Will the replacement of Bahadurzada with Prater prove to hinder Silva's rise to prominence in the Welterweight division, or will it only prove to be another obstacle that Silva faces head on and conquers?
If UFC 134 was any indication, Silva should have no problem being up to the task of finding a way to blast through a competitor such as Prater.
On one hand, Mike Massenzio's starting to come into his own as a fighter. He finally found himself on the winning track in a hard-fought win over Steve Cantwell at UFC 136 in Houston. To say Massenzio has greatly improved is an understatement.
On the other hand, Massenzio now has to put his striking, wrestling and grappling up against Rousimar Palhares, who is a Jiu-Jitsu master first but is game enough to stand and bang whenever he sees fit.
This fight might actually be better than anyone thinks because Massenzio is a good wrestler in his own right. He is a man with experience in Grappler's Quest, and he'll be putting that up against a Brazilian with some possibly the scariest Jiu-Jitsu in the Middleweight division.
Provided Massenzio comes to actually fight Palhares, and it's doubtful that Massenzio would do anything but bring it to Palhares, this fight could possibly wind up being one of the most underrated fights of the year.
How many times did we see Anthony "Rumble" Johnson in the UFC Welterweight division? Even in victory, how many times did we say that Johnson was still a pretty big Welterweight?
He's moving up to Middleweight (but weighed in at 197 pounds and cannot weigh in on fight day at more than 205 pounds) to face Vitor Belfort and will look like a huge Middleweight when he does.
Still, some like his odds against Belfort considering his KO power and size.
Meanwhile, Belfort has been putting in work throughout his training camp. He's been showing much in the way of determination towards not only beating Johnson, but beating him badly on Brazilian soil in what will be Johnson's Middleweight debut.
Then again, there's always Rumble's wrestling...but that didn't go over so well the last time he fought a dude with knockout power.
Remember that Dan Hardy fight?
I rest my case.
Now here's hoping Johnson has found a way to let his own fists rest on Belfort's chin, for his sake. If he can't beat Belfort at his heavy weight, tonight could be the last time we ever see Johnson inside the Octagon.

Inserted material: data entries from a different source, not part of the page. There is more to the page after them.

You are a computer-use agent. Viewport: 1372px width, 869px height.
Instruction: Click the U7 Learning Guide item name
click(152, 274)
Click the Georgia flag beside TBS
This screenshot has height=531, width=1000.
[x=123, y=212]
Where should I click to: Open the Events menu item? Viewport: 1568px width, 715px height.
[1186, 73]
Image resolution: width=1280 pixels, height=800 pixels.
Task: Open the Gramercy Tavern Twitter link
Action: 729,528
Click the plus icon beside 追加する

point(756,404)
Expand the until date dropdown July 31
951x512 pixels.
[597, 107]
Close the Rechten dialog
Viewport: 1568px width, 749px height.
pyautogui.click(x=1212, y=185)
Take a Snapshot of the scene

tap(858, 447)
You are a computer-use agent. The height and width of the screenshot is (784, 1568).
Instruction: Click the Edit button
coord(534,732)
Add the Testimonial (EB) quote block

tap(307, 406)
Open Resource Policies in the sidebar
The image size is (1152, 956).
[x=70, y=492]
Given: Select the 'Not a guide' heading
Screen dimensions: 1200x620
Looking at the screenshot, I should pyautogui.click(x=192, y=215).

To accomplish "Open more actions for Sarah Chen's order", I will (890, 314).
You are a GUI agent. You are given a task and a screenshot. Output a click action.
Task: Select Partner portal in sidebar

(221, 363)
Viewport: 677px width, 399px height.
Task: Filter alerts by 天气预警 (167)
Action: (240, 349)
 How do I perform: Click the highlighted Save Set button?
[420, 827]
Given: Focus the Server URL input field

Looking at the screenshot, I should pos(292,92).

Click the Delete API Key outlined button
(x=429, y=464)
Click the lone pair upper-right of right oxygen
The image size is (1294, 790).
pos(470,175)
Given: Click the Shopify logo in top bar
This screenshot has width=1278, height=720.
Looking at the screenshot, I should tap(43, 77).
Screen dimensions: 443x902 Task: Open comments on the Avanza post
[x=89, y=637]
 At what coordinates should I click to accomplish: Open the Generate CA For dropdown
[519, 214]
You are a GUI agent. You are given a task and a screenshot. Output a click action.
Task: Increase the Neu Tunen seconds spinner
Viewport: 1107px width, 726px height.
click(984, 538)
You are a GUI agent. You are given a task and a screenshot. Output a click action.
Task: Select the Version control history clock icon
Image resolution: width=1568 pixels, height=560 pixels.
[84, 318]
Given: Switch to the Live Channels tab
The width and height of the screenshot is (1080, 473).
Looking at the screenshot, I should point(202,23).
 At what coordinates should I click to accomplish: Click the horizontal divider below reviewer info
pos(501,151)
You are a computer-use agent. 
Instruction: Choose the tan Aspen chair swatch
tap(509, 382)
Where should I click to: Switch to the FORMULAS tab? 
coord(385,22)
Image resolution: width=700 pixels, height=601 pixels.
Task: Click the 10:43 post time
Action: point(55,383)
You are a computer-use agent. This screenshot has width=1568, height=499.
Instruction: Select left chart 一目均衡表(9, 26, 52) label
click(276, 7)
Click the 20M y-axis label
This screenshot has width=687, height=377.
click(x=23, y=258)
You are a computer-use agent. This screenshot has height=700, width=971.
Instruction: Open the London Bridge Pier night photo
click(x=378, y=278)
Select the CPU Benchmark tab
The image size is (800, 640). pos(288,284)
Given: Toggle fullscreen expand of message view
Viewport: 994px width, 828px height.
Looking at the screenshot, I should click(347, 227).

This is what we've been waiting for since the WEC days, and tonight, we're finally going to get it.
The champion and the challenger have assured fans that, as this event will actually be going on in the middle of the night in Brazil, they will be fully prepared for this event physically and mentally.
Mendes has his athleticism and his strength to go with his wrestling. He's been working with Team Alpha Male cohort Urijah Faber on preparing for Aldo's leg kicks. However, he has never faced anyone with the insane head and body movement of Aldo, nor has he faced anyone with the striking of the UFC Featherweight Champion.
Mendes will have to answer questions about how well his stand up has developed. In the same way, Aldo will have to answer questions about how well he can handle a relentless wrestler with the smothering top control that Mendes implements better than anyone else.
The last time a man put Aldo on his back for an entire round, he took the round but lost a Fight of The Year candidate to the Brazilian.
If Mendes can take Aldo down without a struggle, (maybe with an Aldo knee to his face, or an Aldo uppercut in the same way Aldo knocked Manny Gamburyan out), it will be interesting to see how long Mendes can keep Aldo grounded without risking his neck or a limb.
Aldo hasn't really submitted anyone since his third pro fight, but when a champ defends his title on his home turf, he can make some crazy things happen. It could happen tonight in Rio at the expense of another Team Alpha Male product.